MOSCOW: On a bridge next to the Kremlin on a drizzly Friday morning, a lone Russian police officer stood looking at the half-dozen bunches of flowers laying in memory of slain opposition figure Boris Nemtsov.
The symbolism was almost too much.
Four years into Moscow’s full-scale offensive on Ukraine, which has seen President Vladimir Putin eradicate all forms of dissent and usher in strict military censorship laws that have silenced his critics, few Russians dared, or wanted, to pay tribute.
Nemtsov, a longtime Putin opponent, was shot and killed on February 27 2015, meters from the Kremlin’s red walls. He was 55.
Hundreds used to flock to the makeshift memorial on the anniversary of his death, which came on Friday.
This year, there was barely a trickle. Those who turned up were visibly nervous.
“So few people, they’ve all forgotten,” lamented one elderly man, who refused to give his name.
“Everybody is afraid,” a woman standing nearby added.
Since Russia ordered troops into Ukraine it has intensified a crackdown on dissent, with almost no opposition to the Kremlin visible on the street.
AFP reporters on Friday morning saw only around a dozen mourners alongside Western ambassadors laying red carnations.
“Keep moving, don’t gather in a crowd, don’t block the way for other citizens,” a police officer said through a megaphone.
Three days after Russia launched its offensive on Ukraine in 2022, protesters had staged an impromptu rally against the war at the memorial on the anniversary of Nemtsov’s death.
Nemtsov’s supporters have always accused Chechen leader and key Putin ally Ramzan Kadyrov of ordering his killing.
Kadyrov has rejected the claims.
Five Chechens were convicted of a contract killing but investigators never said who it was ordered by.

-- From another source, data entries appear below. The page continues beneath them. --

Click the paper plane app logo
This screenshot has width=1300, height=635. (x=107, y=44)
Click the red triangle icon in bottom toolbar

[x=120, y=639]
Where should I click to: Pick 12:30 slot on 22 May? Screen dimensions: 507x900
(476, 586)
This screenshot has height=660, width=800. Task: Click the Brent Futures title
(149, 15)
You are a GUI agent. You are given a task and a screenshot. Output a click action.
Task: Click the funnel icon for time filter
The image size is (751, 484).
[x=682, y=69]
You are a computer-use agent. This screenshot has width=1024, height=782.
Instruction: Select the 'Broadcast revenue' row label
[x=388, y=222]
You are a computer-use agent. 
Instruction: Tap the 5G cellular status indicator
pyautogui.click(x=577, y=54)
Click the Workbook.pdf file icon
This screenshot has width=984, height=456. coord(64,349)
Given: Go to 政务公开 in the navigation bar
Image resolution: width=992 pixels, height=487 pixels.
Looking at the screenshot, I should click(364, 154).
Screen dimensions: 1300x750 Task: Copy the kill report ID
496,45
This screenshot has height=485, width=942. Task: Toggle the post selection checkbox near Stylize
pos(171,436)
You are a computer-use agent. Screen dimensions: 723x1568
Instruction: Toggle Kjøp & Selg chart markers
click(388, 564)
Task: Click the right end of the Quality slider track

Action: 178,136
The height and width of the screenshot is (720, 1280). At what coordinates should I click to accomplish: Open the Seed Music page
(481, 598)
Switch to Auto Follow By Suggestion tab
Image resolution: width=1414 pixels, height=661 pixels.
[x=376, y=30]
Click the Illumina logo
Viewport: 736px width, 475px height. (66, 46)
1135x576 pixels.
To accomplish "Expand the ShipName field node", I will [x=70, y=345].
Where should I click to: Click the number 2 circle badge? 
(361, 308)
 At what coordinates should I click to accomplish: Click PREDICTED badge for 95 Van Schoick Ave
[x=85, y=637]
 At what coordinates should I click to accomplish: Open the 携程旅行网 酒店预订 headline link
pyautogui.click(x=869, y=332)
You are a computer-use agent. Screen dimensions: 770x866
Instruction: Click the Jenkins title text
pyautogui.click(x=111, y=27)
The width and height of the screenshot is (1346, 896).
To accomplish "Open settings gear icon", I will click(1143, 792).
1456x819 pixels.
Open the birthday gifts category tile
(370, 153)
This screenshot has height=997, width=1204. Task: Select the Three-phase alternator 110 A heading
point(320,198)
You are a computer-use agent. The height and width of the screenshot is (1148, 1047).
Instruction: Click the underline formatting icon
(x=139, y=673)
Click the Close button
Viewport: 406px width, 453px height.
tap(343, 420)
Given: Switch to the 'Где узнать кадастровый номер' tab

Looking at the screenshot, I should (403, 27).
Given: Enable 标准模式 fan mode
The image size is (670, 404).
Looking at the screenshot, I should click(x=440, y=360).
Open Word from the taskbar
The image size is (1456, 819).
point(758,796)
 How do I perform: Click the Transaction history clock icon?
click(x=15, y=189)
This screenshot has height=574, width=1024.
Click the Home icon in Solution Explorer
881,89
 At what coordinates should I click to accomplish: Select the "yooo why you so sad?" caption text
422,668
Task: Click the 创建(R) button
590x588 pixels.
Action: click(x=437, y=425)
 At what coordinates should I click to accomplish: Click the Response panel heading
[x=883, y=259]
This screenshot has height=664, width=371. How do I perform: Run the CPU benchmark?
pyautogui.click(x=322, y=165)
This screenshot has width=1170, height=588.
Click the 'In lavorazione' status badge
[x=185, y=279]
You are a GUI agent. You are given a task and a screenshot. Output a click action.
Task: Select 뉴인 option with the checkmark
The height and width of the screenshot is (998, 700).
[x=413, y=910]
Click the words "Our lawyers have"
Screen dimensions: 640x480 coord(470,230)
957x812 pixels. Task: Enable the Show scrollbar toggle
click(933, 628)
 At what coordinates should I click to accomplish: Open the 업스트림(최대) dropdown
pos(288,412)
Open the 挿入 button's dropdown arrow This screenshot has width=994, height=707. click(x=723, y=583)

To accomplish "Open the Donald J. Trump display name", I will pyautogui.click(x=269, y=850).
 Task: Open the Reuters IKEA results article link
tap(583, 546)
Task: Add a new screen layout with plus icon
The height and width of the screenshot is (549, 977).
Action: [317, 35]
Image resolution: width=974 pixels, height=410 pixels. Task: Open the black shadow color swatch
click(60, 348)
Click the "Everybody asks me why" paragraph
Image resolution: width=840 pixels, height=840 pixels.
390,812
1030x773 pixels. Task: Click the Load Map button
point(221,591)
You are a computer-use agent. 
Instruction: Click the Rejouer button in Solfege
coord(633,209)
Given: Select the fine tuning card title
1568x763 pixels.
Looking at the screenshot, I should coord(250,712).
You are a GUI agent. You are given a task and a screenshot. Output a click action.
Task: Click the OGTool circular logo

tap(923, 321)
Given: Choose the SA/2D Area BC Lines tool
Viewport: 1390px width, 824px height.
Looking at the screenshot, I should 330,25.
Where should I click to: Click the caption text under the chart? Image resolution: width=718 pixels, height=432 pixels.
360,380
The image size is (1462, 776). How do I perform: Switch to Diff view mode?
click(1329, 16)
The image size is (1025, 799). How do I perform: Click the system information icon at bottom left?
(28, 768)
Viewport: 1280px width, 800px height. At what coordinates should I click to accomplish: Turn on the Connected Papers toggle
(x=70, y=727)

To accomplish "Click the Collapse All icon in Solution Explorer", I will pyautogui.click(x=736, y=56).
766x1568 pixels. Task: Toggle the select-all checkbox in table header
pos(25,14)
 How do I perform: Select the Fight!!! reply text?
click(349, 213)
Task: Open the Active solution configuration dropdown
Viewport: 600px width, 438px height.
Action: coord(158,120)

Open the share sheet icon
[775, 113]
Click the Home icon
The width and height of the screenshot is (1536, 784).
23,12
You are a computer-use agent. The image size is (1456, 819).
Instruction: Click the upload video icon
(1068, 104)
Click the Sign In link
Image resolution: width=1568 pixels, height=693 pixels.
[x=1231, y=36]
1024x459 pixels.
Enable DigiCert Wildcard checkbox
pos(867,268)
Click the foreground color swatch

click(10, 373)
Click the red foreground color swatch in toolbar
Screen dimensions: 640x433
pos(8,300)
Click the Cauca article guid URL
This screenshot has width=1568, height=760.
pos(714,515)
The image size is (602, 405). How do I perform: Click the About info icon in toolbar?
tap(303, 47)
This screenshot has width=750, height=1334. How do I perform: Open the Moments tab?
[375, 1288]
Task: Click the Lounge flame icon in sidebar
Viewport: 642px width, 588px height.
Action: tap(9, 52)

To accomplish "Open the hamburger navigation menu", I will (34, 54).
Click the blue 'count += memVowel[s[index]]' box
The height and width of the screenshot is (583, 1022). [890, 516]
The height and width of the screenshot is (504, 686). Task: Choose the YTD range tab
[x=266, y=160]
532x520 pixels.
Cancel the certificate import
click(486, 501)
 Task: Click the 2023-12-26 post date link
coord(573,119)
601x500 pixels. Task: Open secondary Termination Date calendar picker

- ‘Everything is persecuted’ -

For his followers, Nemtsov is a totemic figure in Russian political life — seen as a once-future leader who might have taken the country on a different path.
“I come here every year,” said 79-year-old scientist Sergei at the bridge on Friday.
“Russia should have had — though unfortunately it didn’t work out — a leader exactly like Nemtsov,” he told AFP, declining to give his surname.
“Right now everything here is suppressed, everything is persecuted, people are sitting in prisons.”
A physicist by education, Nemtsov rose to fame in the 1990s as a young, liberal provincial governor, and was widely tipped to take over from Boris Yeltsin.
He gave his hesitant backing to Putin when the ex-KGB spy was tapped to enter the Kremlin instead, but became an early — and fierce — opponent of what he cast as the Russian leader’s creeping authoritarianism.
He had largely lost popularity and was only a marginal figure in Russian politics when he was killed in 2015. Still, his murder shocked the country and the world.
“The hopes of the whole country were pinned on him — of all the people who wanted it to be free here,” said Olga Vinogradova, a 66-year-old volunteer who tends to the pop-up memorial to Nemtsov on the bridge.
“When this man was killed, naturally, all of us were, we were all just executed at that moment. Because our hopes were destroyed,” she said.
“With this memorial, we remind people that there was a different path for Russia. And that there was a real person who could have led us down this path.”

- ‘Forced out’ -

Nemtsov had strongly opposed Putin’s 2014 annexation of Crimea from Ukraine and Moscow’s military backing for pro-Russian separatists in eastern Ukraine.
He was also a close and early ally of Alexei Navalny, who died in 2024 in an Arctic prison in what his supports say was a poisoning.
Open opposition to the Kremlin is unheard of inside Russia since the first days of the Ukraine offensive — when riot police cracked down hard on the thousands that took to the streets to protest.
All major critics of the Kremlin are in exile, prison or dead.
Those that remain have been silenced.
“Many have been forced out of the country, some have been killed,” said Gleb, a 23-year-old photographer.
A movement or person like Nemtsov was “impossible” to imagine right now, he said.
Still, he held on to a slither of hope.
“But everything can change at any moment.”